*** Dataset content
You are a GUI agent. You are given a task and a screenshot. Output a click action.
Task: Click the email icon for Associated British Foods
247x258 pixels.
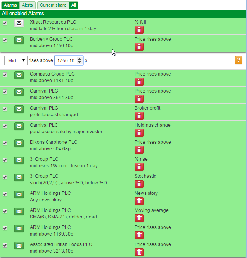tap(19, 246)
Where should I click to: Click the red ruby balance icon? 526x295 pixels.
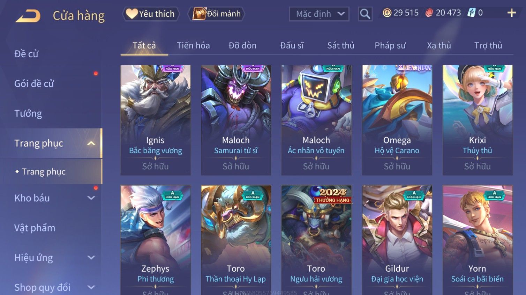(x=429, y=13)
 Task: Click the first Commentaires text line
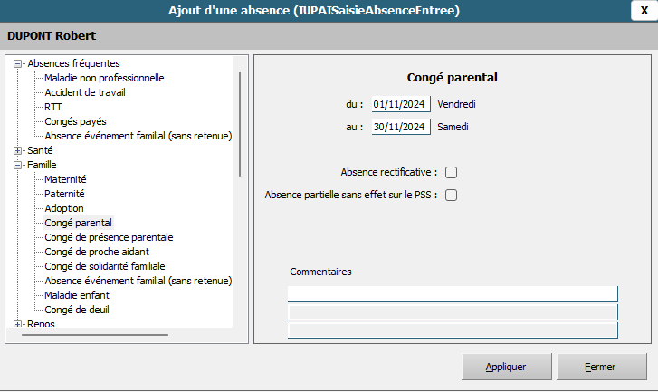pyautogui.click(x=452, y=293)
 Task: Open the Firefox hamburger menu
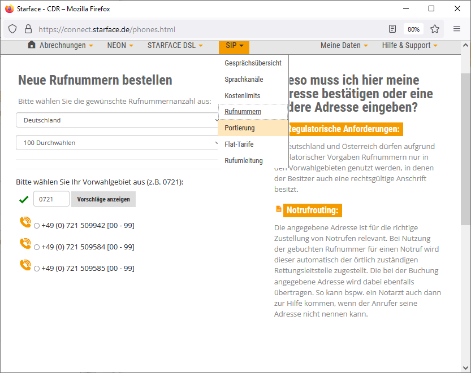pyautogui.click(x=457, y=29)
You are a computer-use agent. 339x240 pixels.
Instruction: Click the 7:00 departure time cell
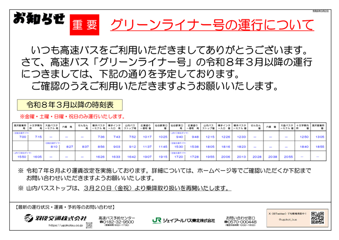pyautogui.click(x=22, y=137)
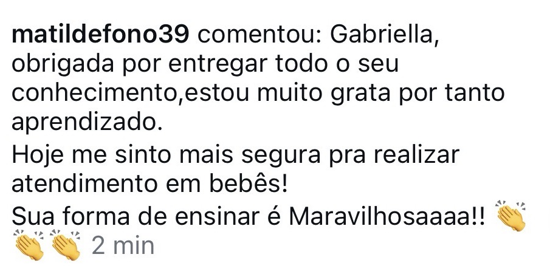Click the clapping hands emoji after Maravilhosaaaa

[x=510, y=216]
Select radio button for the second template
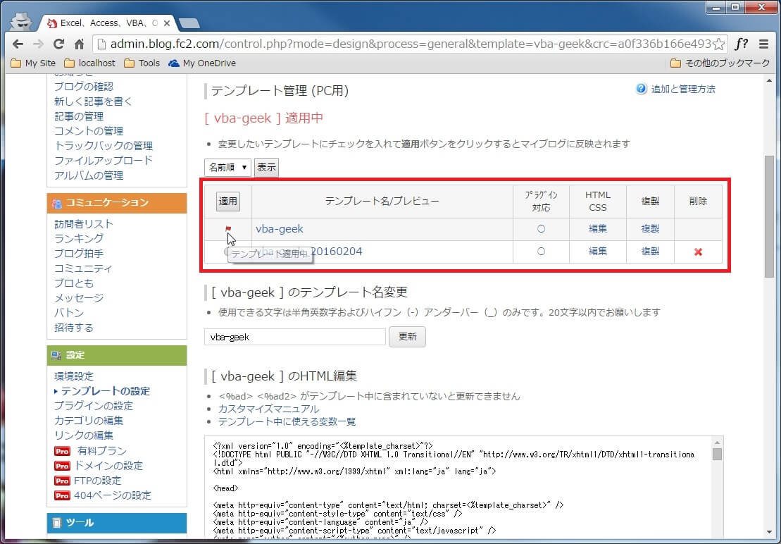781x544 pixels. pyautogui.click(x=227, y=252)
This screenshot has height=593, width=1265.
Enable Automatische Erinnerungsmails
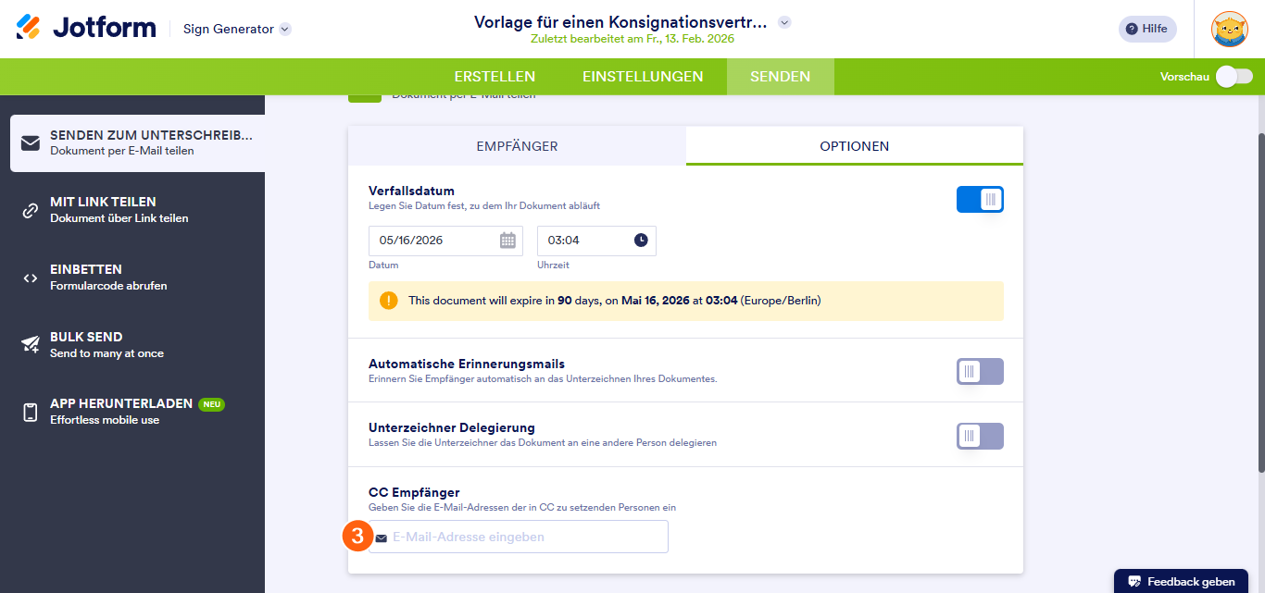[979, 371]
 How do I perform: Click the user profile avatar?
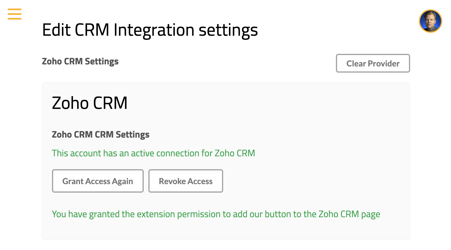tap(430, 21)
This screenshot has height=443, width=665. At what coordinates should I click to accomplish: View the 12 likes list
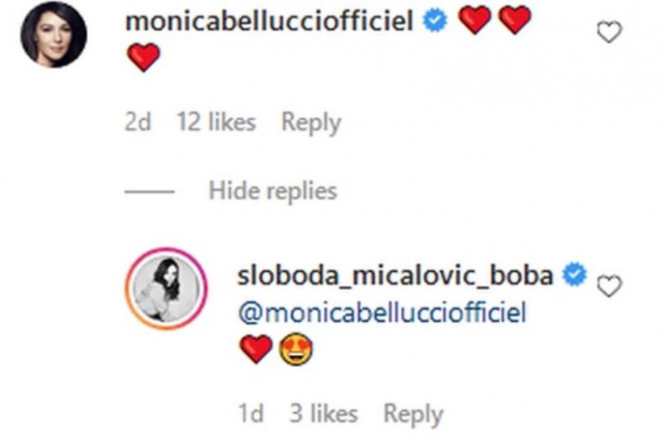pyautogui.click(x=216, y=123)
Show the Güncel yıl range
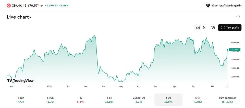 click(x=139, y=100)
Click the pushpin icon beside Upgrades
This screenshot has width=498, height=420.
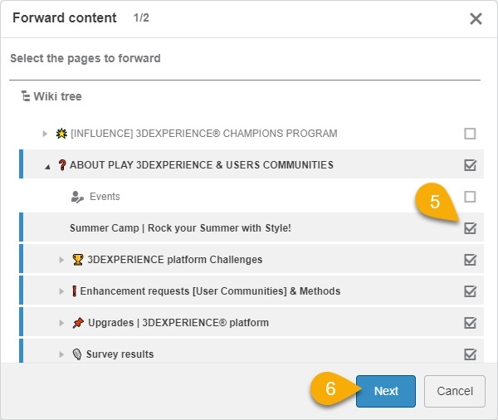(78, 323)
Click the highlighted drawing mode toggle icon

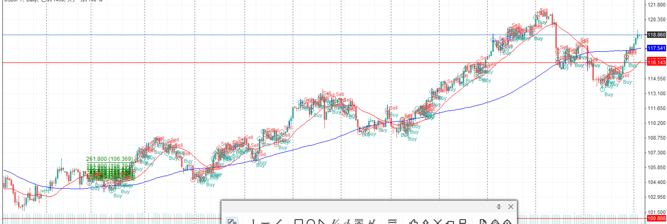click(x=231, y=221)
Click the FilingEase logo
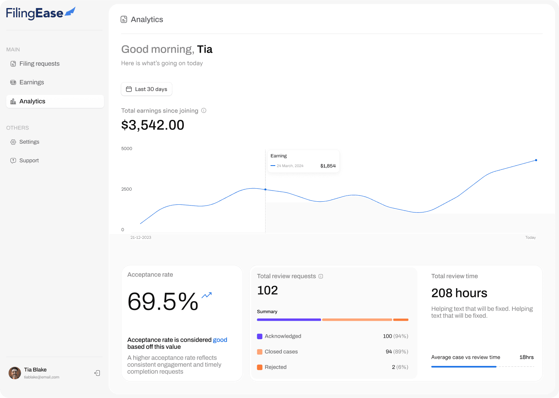This screenshot has height=398, width=559. 41,13
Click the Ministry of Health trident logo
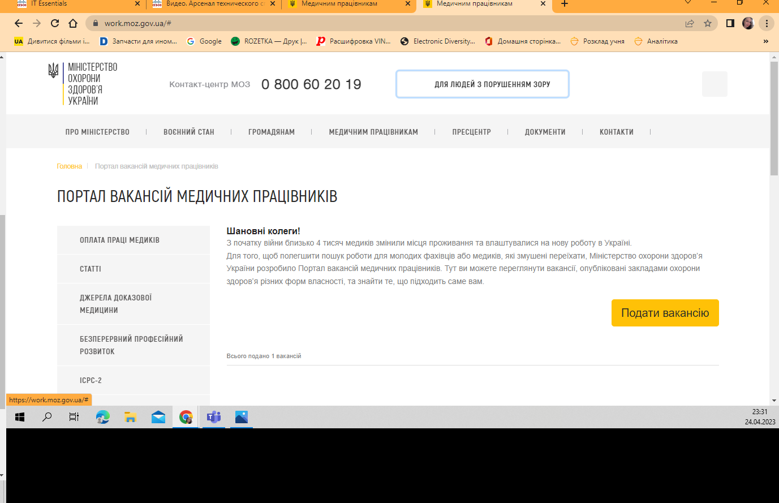 point(53,71)
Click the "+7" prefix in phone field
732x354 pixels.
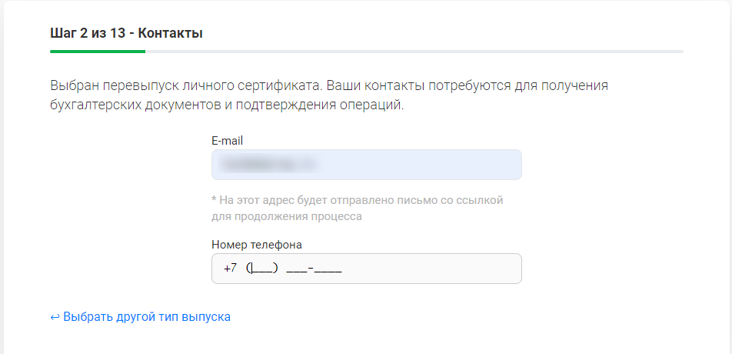(230, 269)

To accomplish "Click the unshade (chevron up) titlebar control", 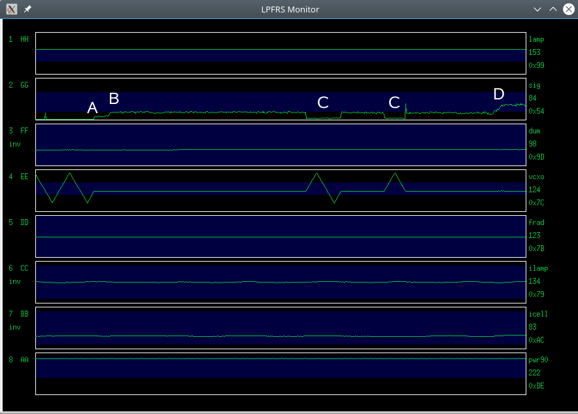I will point(553,9).
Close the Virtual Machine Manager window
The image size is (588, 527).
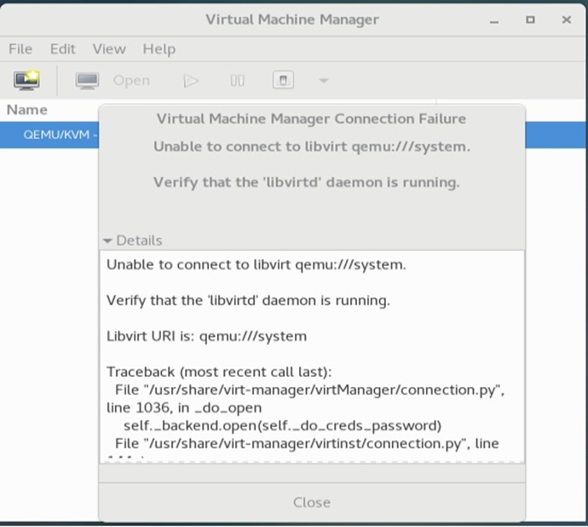click(563, 19)
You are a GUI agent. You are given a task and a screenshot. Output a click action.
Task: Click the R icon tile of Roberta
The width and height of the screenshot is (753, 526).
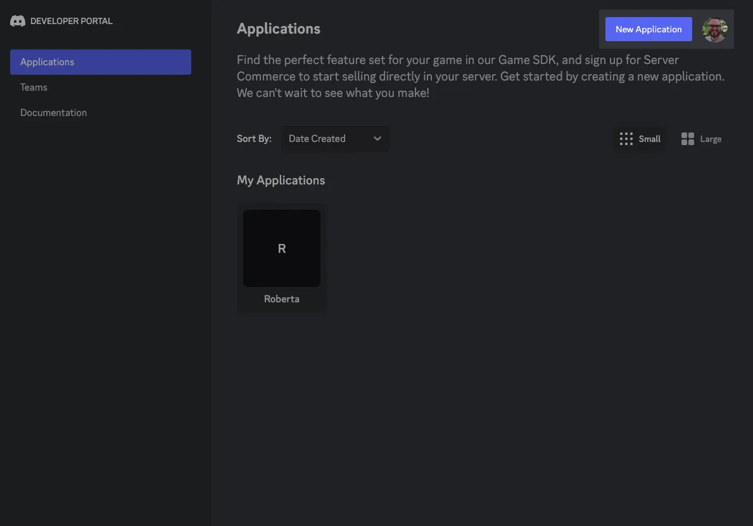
******
What lines above run from the one with "Where should I" to the one with "You are a computer-use agent. 339x240 pixels."? Give them again exactly, ends included, and leave the pictures out.

* _Written response_
Where should I click to: Click the red ruby balance icon? 526x295 pixels.
(x=429, y=13)
 Task: Click the first Commentaires text line
pyautogui.click(x=452, y=293)
 Task: Open the Firefox hamburger menu
pyautogui.click(x=457, y=29)
You are a computer-use agent. 339x240 pixels.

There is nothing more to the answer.